Full Body Bands, Bells and Bodyweight (At Home)

Recently I have had to get creative and mix up my workout since they are all from home. I love quick and efficient workouts, and a full body workout is the perfect way to do that. This is excellent to get a little bit of HIIT and help tone or improve muscle definition. Today’s workout focuses on the entire body using resistance bands, dumbbells and bodyweight. Use the arrow to scroll to the right on the Instagram post below to see a video showing each of the exercises mentioned.

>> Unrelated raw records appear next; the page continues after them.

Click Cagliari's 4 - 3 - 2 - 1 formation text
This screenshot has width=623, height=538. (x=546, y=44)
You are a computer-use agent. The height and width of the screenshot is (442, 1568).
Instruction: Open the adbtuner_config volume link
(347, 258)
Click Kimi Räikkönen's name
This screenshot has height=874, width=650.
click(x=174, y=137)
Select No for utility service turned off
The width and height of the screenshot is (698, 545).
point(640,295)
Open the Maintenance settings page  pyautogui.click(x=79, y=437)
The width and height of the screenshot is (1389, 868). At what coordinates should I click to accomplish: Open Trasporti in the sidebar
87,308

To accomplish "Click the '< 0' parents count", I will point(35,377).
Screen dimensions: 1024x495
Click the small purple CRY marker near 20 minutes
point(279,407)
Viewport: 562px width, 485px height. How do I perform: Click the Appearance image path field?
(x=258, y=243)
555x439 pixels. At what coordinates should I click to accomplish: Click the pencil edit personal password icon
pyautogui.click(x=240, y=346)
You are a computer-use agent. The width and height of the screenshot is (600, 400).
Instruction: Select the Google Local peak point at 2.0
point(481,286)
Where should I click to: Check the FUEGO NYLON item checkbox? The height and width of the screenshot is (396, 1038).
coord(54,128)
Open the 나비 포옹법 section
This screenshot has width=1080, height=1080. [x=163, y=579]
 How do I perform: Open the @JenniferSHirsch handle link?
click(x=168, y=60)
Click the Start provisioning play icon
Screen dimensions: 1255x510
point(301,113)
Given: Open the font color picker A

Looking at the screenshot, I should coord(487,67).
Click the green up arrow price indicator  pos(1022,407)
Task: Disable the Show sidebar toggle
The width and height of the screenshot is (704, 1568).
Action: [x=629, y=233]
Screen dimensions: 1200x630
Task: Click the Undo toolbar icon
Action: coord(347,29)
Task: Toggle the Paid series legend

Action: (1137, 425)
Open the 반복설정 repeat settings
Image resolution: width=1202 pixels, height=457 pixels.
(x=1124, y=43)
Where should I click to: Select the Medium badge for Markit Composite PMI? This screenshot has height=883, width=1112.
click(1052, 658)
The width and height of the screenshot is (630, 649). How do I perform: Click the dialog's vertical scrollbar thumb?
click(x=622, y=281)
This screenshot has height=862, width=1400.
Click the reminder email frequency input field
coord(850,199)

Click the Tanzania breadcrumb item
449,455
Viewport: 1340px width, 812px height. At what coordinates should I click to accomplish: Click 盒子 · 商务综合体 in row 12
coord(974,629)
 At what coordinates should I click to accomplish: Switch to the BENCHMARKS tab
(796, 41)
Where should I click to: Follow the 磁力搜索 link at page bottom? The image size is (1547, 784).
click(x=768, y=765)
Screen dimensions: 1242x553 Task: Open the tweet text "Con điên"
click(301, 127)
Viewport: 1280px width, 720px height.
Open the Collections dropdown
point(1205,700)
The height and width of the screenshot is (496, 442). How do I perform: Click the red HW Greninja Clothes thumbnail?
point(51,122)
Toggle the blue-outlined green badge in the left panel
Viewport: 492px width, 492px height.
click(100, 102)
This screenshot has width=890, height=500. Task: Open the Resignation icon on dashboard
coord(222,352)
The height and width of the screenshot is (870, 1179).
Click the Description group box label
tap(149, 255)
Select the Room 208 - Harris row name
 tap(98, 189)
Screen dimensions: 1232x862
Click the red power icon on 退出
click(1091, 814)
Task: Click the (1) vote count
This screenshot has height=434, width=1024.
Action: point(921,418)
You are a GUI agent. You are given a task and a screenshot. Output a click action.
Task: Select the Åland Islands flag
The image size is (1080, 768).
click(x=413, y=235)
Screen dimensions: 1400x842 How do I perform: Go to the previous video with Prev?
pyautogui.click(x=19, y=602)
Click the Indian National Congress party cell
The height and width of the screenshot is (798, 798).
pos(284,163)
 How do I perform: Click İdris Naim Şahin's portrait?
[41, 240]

Complete 4 sets of 12 reps for each exercise below. Rest for 30 seconds between each set and before moving to the next exercise.

Banded Dead Lift

  • Use a weight that is difficult to complete 12 reps
  • Use a resistance band that makes it difficult to step away from it
  • Loop the band around something stable
  • Place the band around your hips
  • Maintain proper form and squeeze at the top when you get to full extension

Banded Lat Pulldown

  • Use a resistance band that is difficult to complete 12 reps
  • Place the band somewhere that is high enough (i.e. use a door, weight bar, etc.)
  • Keep your handle position wide
  • Squeeze your shoulder blades together at the bottom

Dumbbell Side Lunges

  • Use a weight that is difficult to complete 12 reps on each leg
  • Stay low to keep the tension in the legs
  • Keep your knees tracking over your toes

Tricep Dips

  • Focus on a full range of motion
  • Keep your elbows facing back
  • Squeeze your triceps when you get to the top
  • You can use a chair or a couch if you don’t have a bench

Banded Rear Delt Pull

  • Use a resistance band that is difficult to complete 12 reps
  • Focus on a full range of motion
  • Squeeze your shoulder blades together as you pull back
  • Keep the tension in the hamstrings through all 12 reps

Plank Jacks

  • Keep your core tight
  • Try to maintain a flat position

Russian Twists

  • Use a weight that is difficult to complete 12 reps on each side
  • Keep your core tight
  • Focus on range of motion
  • Try to remain facing forward
  • Focus on stability

And that’s it! You’re done and on your way to a lean and toned body!